§ Work to be completed: Everything from the first line of the material below through the line containing "Open the character profile panel" is to be printed exactly, and nothing more.

§ Data shown:
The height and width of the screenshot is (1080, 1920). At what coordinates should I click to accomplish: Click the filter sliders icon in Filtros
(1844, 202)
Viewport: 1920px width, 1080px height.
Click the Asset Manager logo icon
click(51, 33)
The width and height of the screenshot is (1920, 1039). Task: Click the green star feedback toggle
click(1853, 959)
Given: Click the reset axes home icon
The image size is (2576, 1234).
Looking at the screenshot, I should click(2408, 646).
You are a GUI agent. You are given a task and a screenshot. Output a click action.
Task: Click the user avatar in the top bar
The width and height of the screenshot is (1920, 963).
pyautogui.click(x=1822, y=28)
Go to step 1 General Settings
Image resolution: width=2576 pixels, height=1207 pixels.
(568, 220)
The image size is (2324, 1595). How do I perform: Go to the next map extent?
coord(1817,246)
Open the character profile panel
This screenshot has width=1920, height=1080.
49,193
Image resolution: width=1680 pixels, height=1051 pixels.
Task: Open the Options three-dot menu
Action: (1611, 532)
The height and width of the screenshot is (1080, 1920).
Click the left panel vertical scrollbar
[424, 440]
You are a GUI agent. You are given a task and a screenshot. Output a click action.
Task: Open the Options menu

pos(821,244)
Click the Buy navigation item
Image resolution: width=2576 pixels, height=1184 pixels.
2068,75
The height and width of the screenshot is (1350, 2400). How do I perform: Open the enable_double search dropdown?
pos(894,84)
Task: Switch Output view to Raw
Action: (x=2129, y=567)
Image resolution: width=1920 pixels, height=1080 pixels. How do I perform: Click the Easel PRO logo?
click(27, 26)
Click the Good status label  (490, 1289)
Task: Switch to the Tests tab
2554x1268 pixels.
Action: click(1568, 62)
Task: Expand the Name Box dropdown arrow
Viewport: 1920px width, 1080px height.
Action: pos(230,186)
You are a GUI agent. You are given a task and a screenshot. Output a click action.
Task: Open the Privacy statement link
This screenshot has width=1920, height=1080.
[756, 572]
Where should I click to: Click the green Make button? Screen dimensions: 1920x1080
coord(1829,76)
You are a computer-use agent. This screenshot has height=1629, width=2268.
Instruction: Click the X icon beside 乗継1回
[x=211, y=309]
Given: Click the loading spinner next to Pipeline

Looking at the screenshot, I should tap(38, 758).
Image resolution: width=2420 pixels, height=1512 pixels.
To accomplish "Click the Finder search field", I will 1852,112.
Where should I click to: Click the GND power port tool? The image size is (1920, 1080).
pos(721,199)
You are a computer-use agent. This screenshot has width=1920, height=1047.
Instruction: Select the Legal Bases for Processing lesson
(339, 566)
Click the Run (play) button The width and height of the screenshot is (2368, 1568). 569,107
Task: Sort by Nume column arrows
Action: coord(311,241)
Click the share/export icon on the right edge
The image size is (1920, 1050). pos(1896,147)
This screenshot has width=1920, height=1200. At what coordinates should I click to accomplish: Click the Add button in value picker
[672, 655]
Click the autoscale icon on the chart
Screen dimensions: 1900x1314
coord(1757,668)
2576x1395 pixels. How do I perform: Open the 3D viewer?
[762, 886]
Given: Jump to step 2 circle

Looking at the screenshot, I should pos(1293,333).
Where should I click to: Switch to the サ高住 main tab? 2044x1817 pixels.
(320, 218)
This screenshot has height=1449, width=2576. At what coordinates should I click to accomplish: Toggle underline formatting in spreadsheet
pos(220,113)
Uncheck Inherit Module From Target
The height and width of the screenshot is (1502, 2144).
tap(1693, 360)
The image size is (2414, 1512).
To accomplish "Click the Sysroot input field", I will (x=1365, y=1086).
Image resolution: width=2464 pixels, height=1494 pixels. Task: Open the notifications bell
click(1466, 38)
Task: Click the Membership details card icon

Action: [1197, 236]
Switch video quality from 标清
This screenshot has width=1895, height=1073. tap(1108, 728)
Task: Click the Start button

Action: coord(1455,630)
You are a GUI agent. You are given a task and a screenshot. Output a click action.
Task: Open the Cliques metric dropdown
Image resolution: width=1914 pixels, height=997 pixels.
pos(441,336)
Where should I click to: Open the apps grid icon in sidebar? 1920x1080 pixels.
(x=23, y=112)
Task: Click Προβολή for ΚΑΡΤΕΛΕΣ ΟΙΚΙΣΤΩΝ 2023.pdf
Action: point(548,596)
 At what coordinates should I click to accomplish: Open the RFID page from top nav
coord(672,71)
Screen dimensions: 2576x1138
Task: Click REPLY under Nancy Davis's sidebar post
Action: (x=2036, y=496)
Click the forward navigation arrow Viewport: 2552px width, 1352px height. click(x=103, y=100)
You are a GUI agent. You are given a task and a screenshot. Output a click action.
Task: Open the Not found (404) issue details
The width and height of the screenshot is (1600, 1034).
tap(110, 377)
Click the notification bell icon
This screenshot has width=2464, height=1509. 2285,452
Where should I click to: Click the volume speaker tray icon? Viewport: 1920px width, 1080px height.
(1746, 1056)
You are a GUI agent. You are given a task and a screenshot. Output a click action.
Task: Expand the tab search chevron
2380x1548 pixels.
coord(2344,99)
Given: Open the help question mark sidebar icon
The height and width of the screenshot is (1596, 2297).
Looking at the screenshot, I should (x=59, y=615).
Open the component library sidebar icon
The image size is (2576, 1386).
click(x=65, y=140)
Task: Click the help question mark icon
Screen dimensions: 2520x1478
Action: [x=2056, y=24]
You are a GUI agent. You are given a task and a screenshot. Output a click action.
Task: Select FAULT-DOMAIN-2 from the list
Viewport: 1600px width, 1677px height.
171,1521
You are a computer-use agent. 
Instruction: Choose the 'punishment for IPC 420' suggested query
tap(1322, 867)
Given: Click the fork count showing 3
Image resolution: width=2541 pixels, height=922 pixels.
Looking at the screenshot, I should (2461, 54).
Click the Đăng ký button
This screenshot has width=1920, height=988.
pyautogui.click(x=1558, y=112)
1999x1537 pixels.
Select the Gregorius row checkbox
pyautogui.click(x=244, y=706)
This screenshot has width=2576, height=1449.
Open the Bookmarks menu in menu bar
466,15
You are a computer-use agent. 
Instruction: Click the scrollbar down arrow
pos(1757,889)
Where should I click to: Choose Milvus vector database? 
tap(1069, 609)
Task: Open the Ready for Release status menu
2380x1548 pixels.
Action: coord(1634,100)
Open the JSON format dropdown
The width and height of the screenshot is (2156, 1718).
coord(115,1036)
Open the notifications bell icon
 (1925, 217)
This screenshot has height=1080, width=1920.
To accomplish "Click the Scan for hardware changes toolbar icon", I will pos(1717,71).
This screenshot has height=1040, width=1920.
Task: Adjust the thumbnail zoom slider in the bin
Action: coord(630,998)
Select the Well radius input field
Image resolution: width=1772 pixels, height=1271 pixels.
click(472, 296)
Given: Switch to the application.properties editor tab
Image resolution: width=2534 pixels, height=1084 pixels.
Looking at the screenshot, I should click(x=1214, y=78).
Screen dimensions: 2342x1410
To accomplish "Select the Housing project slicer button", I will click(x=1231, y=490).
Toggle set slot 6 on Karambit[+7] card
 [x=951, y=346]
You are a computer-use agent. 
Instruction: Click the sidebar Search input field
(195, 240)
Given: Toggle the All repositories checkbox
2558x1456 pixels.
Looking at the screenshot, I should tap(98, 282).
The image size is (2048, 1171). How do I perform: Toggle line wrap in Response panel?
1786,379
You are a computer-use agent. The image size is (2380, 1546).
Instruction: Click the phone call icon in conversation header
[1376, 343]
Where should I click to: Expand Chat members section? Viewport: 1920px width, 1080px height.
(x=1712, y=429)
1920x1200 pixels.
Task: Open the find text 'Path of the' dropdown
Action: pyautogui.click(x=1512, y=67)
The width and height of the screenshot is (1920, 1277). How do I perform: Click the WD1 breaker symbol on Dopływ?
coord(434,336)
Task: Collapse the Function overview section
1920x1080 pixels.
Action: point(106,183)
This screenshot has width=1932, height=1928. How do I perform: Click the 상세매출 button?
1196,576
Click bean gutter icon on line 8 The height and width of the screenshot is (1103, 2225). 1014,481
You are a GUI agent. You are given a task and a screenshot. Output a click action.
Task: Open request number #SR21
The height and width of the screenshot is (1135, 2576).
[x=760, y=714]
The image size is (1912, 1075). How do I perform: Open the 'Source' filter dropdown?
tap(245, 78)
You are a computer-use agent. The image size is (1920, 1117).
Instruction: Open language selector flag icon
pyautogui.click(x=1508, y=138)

§ Written reply:
The height and width of the screenshot is (1080, 1920). At what coordinates should I click to accomplish: Click the filter sliders icon in Filtros
(1844, 202)
Viewport: 1920px width, 1080px height.
Click the Asset Manager logo icon
click(51, 33)
The width and height of the screenshot is (1920, 1039). Task: Click the green star feedback toggle
click(1853, 959)
Given: Click the reset axes home icon
The image size is (2576, 1234).
Looking at the screenshot, I should click(2408, 646).
You are a GUI agent. You are given a task and a screenshot. Output a click action.
Task: Click the user avatar in the top bar
The width and height of the screenshot is (1920, 963).
pyautogui.click(x=1822, y=28)
Go to step 1 General Settings
Image resolution: width=2576 pixels, height=1207 pixels.
(568, 220)
The image size is (2324, 1595). How do I perform: Go to the next map extent?
coord(1817,246)
Open the character profile panel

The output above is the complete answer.